- [Task objective]:
Across the listing below, how many lines include the word "agent"? The answer is that number, with nothing added.

- [Data to process]:

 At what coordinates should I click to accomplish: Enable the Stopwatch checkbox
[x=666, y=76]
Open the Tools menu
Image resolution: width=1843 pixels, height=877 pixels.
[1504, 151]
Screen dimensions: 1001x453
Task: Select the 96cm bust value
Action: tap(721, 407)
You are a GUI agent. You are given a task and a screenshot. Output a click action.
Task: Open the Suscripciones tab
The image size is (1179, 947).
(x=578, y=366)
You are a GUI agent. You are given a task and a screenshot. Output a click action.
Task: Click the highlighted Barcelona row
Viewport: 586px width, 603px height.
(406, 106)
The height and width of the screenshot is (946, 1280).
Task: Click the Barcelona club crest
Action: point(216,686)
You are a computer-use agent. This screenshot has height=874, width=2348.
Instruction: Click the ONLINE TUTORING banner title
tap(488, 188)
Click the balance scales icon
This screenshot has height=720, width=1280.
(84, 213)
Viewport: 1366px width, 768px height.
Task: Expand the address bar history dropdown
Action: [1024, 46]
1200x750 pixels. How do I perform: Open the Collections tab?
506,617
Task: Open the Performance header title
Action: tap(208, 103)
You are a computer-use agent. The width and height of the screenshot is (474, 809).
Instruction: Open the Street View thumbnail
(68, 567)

- [Worked solution]:
4